In the meantime, parents will have to decide what to say,
Some parents might not want to talk about it, but not talking about it is probably the wrong way to go, Santos said.
She recommended answering kids’ questions honestly, even if that means saying, “I don’t know” or “I wish I understood this,” and using language they’ll understand. Parents should watch for signs of anxiety, including problems sleeping, hypervigilance and problems focusing, she said.
“The main things, as adults, we need to try to reassure our children that they’re safe,” Santos said. “Unfortunately, we can never 100 percent guarantee, but we can reassure them that we’re going to do our best to make sure that they have a safe home, a safe school and a safe community to live in.”
In an email sent to all parents and staff members, Carpentersville-based District 300’s superintendent, Michael Bregy, pointed parents to the National Association of School Psychologists, which has tips for talking to children about violence.
He also listed ways the district has been proactive.
Being proactive was the biggest commonality among districts in their response.
“[Parents] want to know, Are we proactive? Do we have a protocol? Do we have lockdown procedures? Do we have emergency procedures? And we do,” said Awrey, whose District 158 has schools in Huntley, Lake in the Hills and Algonquin.
District 200, based in Woodstock, also fielded calls from worried parents, said Carol Smith, director of community services. The administration sent emails advising principals on how to handle parent phone calls and giving them talking points.
“District 200 takes the safety and security of our students and staff members very seriously,” the email said.
All visitors to school buildings must be buzzed in and each school has a comprehensive crisis plan that has been reviewed by security specialists and local police and fire departments, it said.
District 300 is one of the few districts in the state to employ a full-time security expert, Bregy said in an email to families.

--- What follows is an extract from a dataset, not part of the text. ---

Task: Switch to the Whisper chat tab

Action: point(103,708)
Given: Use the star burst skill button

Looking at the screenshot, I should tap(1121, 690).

The district was one of four in the area to have had one or more schools to go into a lockdown this year. A potentially threatening text message prompted a lockdown at Dundee-Crown High School and Perry Elementary School in March.
The superintendent at Harvard’s District 50, Lauri Tobias, also sent a letter to families, asking that they make sure their contact information with the district is up-to-date and that they remind their children about the need to follow directions in the event of an emergency.
Crystal Lake-based District 155 had one of its regularly scheduled lockdown drills planned for Tuesday at Crystal Lake South High School, said Jeff Puma, its director of communications. As of Friday afternoon, administration hadn’t decided whether to go ahead with it.
Tips for talking with children about school shootings
The American Psychological Association offers the following tips for parents to talk to their children about the school shooting in Connecticut.
• Talk to your children: Use the news as an opportunity to talk and listen to your child. Psychologists recommend being honest. Parents should acknowledge that bad things happen, but reassure children that many people work to keep them safe.
• Young children may communicate fears through play or drawings. Elementary schoolchildren will use a combination of play and talking to express themselves. Adolescents are more likely to have the skills to communicate their feelings and fears verbally. Adults should be attentive to a child's concerns and try to help the children put their fears into proportion to the real risk.
• Limit exposure to news coverage: Parents should monitor exposure to news reports of traumatic events. Research has shown that some young children believe the events are reoccurring each time they see a replay of events.
• Know the warning signs: Parents should be alert to signs of anxiety that might suggest that a child or teenager needs more assistance. Indicators could be a change in a child's school performance, changes in relationships with peers and teachers, excessive worry, refusal to go to school refusal, sleeplessness, nightmares, headaches or stomachaches, or loss of interest in activities the child used to enjoy.
• Remember: Every child will respond to trauma differently. Some will have no ill effects; others may suffer an immediate and acute effect. Still others may not show signs of stress until later.